Dal paese degli eccessi arriva l’ultima sceneggiata in tema di diritti. Dan Cathy, proprietario della catena Chick-fil-A, un fast food specializzato in sandwich di pollo che conta 1.610 punti di ristorazione negli Usa, si è schierato, e non è la prima volta, contro i matrimoni gay in un’intervista rilasciata a una rivista confessionale, The Baptist Press.
La sua dichiarazione ha suscitato un vespaio di polemiche da parte delle associazione gay e addirittura la minaccia, da parte di alcuni sindaci “liberal”, di chiudere i punti di ristoro di Cathy nelle città da loro amministrate.
La controffensiva conservatrice è arrivata in massa mercoledì scorso con la «giornata della gratitudine per Chick-fil-A»: in prima fila l’ex governatore dell’Arkansas Mike Huckabee e Rick Santorum seguiti da una folla di cittadini della destra confessionalista hanno preso d’assalto i fast food della catena (che ha raggiunto incassi record) per mostrare solidarietà al suo proprietario e difendere il diritto di opinione.
Anatemi e pagliacciate sviano solo dal problema reale.
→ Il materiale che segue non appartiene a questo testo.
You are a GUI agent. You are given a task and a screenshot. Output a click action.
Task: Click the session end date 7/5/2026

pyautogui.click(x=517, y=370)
Cathy ha tutto il diritto di pensare ciò che vuole, ma probabilmente non ha lo stesso diritto di porlo come marchio pubblicitario del suo cibo spazzatura (“God hates fags”, “Dio odia i gay”). Non era meglio fermarsi a questo aspetto della vicenda, che nel paese della libertà – e quindi necessariamente del rispetto – diventa un’inaccettabile contraddizione?